En décembre dernier, des quotas de pêche draconiens ont été adoptés par l'Union européenne. Il est positif tant pour les pêcheurs que pour la préservation de cette espèce de réduire la quantité totale de lieu jaune pêché ; mais ce qui l'est moins, c'est la répartition des quotas par bateau.

De nombreux ligneurs se retrouvent sans autorisation de pêcher ce poisson, alors que d'autres navires pourront en pêcher plusieurs dizaines de tonnes. En effet, pour l'essentiel, les demandes de quotas adressées par les pêcheurs à la ligne auprès des organisations de producteurs ont été refusées.

Pour la plupart, ces jeunes pêcheurs ont adopté des pratiques respectueuses de l'environnement. Ils ont emprunté pour financer leur activité et sont confrontés à des risques sérieux de faillite.

Cette situation est injuste : les droits de pêche historiques, issus d'une politique de surpêche, constituent le principal critère retenu pour l'attribution des quotas, tandis que les critères environnementaux et sociaux sont à peine utilisés, au mépris de l'article 17 du règlement européen relatif à la politique commune de la pêche.

Il en résulte une marginalisation systématique des pêcheurs artisans défendant de meilleures pratiques de pêche. Ce système récompense ceux qui ont la plus grande part de responsabilité dans l'effondrement des populations de poissons.

Donner quelques miettes aux pêcheurs artisans et concéder l'écrasante majorité des droits de pêche aux industriels, c'est acter la mort de la petite pêche.

Monsieur le secrétaire d'État, que faites-vous pour protéger les ligneurs de lieu jaune ou les pêcheurs artisans de thon rouge ? Où en est l'application de l'article 17 de la politique commune ?

Il y va de l'avenir des pêcheurs aux méthodes les plus responsables : ne les laissez pas couler !

Mme la présidente. La parole est à M. le secrétaire d'État.

■ **CONSIGNE DONNÉE A**
D'après le texte sur les quotas de pêche, quel critère est principalement retenu pour attribuer les quotas ?
■ **CONSIGNE DONNÉE B**
Poursuivez le texte sur les quotas de pêche du lieu jaune à la suite de sa dernière phrase.

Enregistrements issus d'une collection
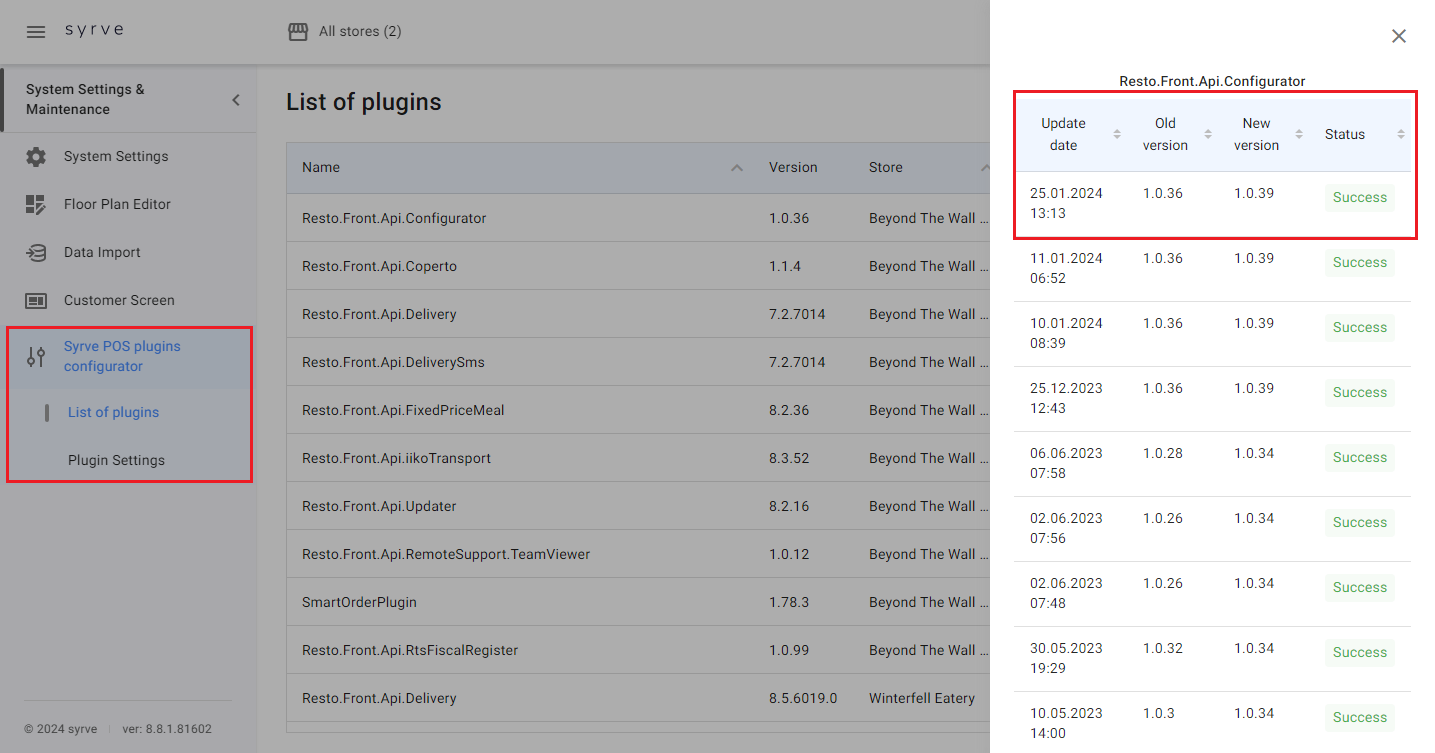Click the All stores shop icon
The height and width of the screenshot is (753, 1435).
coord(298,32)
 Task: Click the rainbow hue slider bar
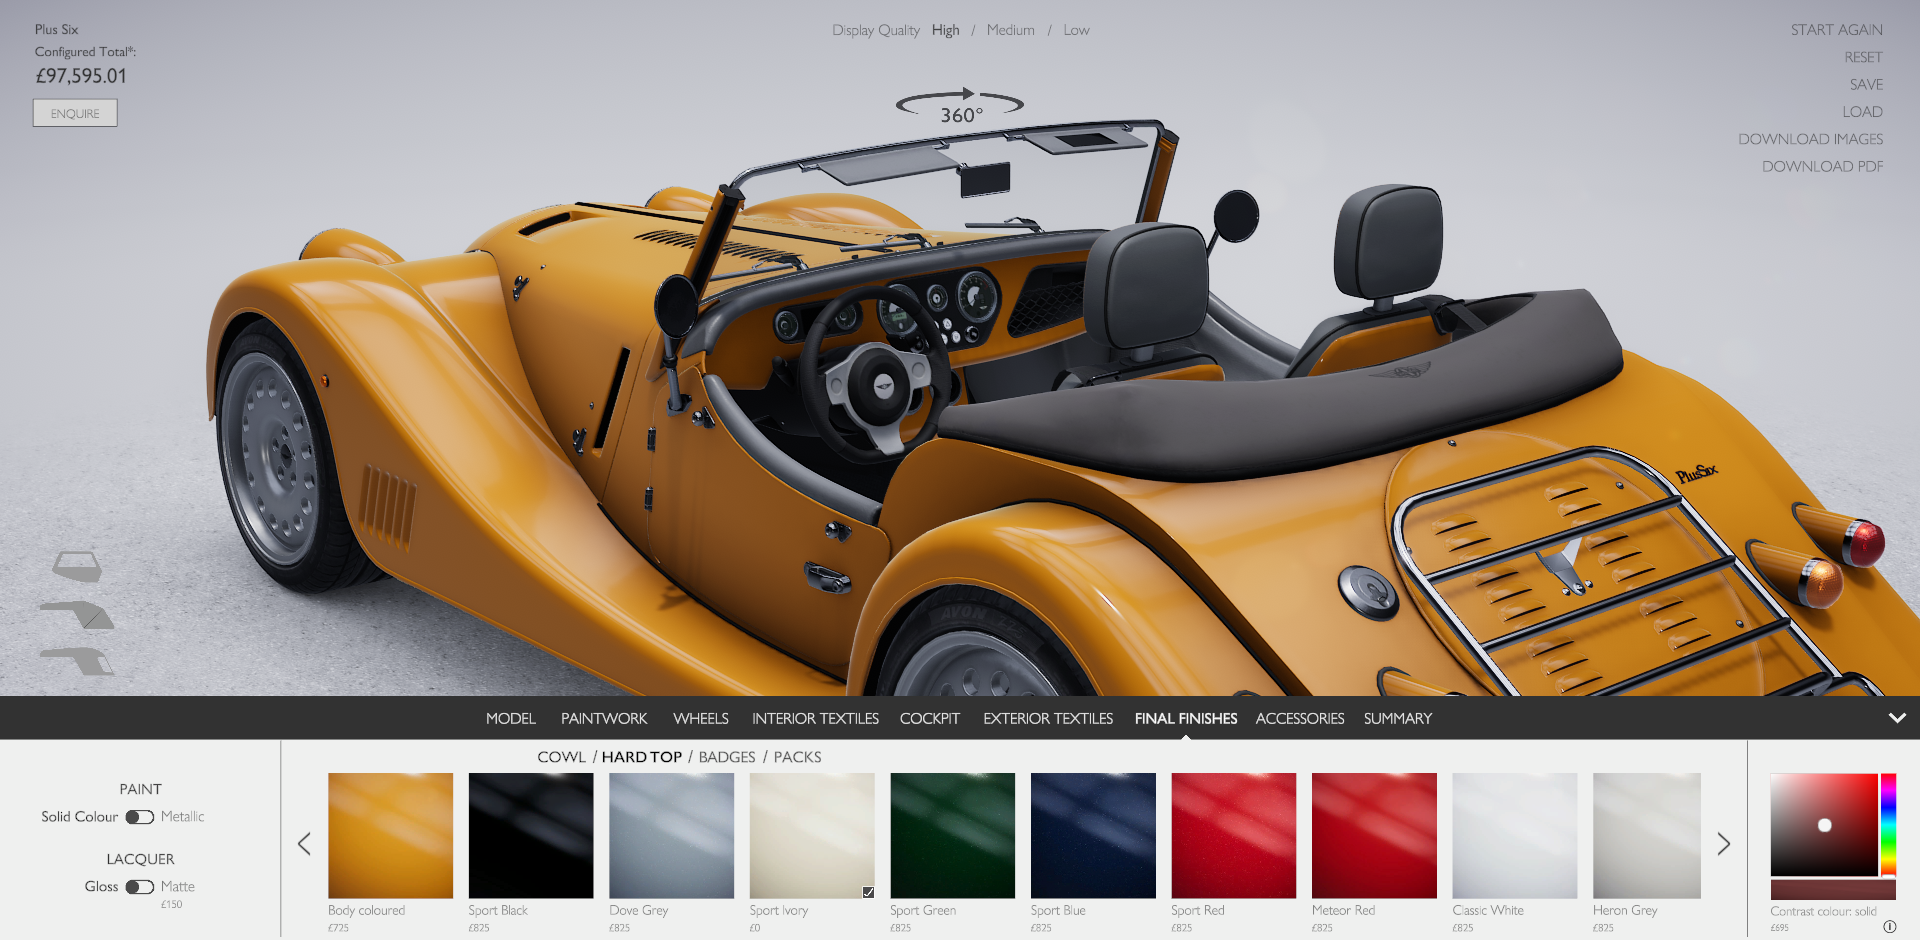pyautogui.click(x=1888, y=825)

■ **RÉSULTAT DE LA TÂCHE A**
Les droits de pêche historiques, issus d'une politique de surpêche.

■ **RÉSULTAT DE LA TÂCHE B**
M. Hervé Berville, secrétaire d'État auprès du ministre de la transition écologique et de la cohésion des territoires, chargé de la mer et de la biodiversité. Monsieur le sénateur Jacques Fernique, chaque année, au mois de décembre, le Conseil des ministres européen définit sur la base d'avis scientifiques les possibilités de pêche de l'Union européenne par espèce, avant que celles-ci ne soient réparties entre les différents pays.

Cette année, au regard de la baisse de la ressource de lieu jaune, ces possibilités de pêche ont été réduites de 87 % dans la Manche, la mer Celtique et la mer d'Irlande.

Cette chute a des effets particulièrement importants pour les pêcheurs artisans, que je connais bien. Je pense notamment aux canneurs-ligneurs de Bretagne, pour lesquels les quotas pour 2024 sont tombés à six tonnes, alors qu'en moyenne ces dernières années ils avoisinaient les trente-cinq tonnes.

Face à cette situation, le Gouvernement a demandé aux organisations de producteurs d'effectuer un transfert de quotas au profit des navires non adhérents pour permettre à ces derniers de poursuivre leurs activités.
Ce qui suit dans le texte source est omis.